### YOUR INSTRUCTIONS
Turn the lines of the records below into a numbered list, leaving out blank lines and the pictures.
===== RECORDS =====
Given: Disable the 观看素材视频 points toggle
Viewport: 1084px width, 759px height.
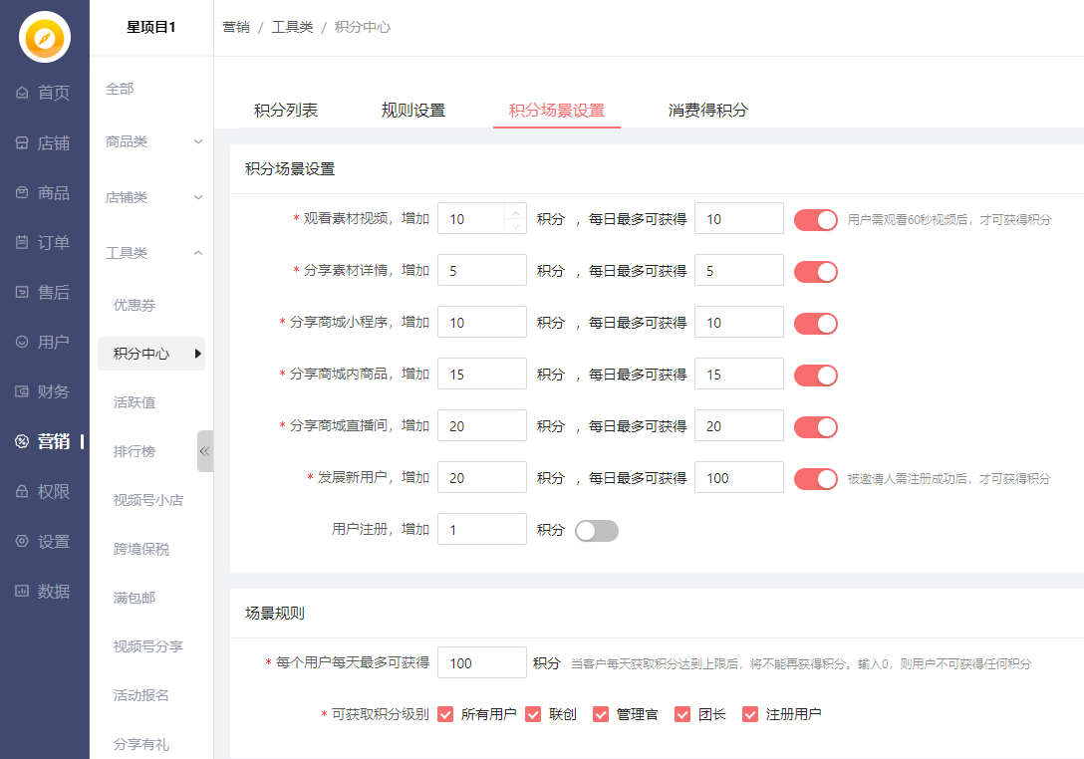Looking at the screenshot, I should coord(815,219).
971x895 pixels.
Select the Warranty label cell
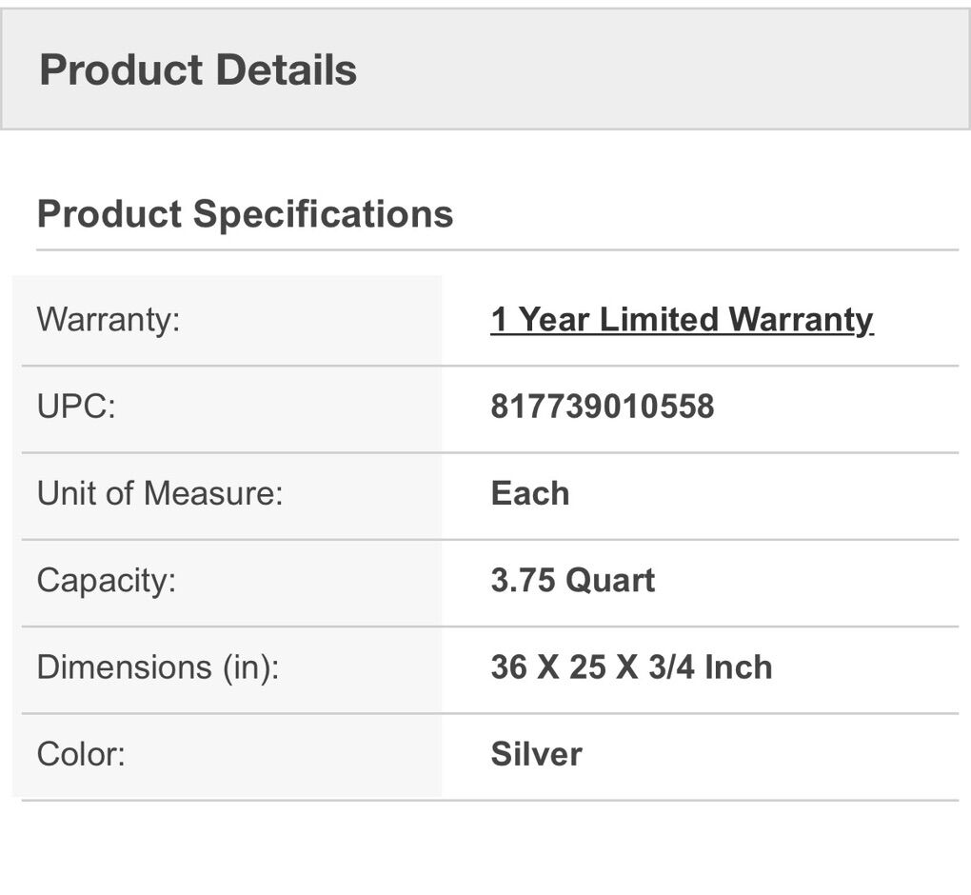(x=108, y=319)
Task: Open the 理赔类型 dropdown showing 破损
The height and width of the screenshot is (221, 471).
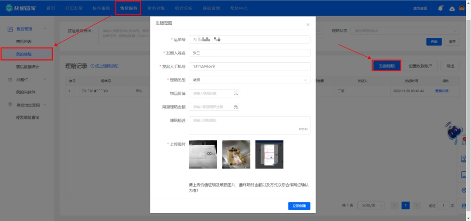Action: [x=249, y=80]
=====
### FINISHED ANSWER
1. Given: Disable the 观看素材视频 points toggle
2. Viewport: 1084px width, 759px height.
3. Looking at the screenshot, I should coord(815,219).
4. 971x895 pixels.
5. Select the Warranty label cell
6. (x=108, y=319)
7. Task: Open the 理赔类型 dropdown showing 破损
8. The height and width of the screenshot is (221, 471).
9. Action: [x=249, y=80]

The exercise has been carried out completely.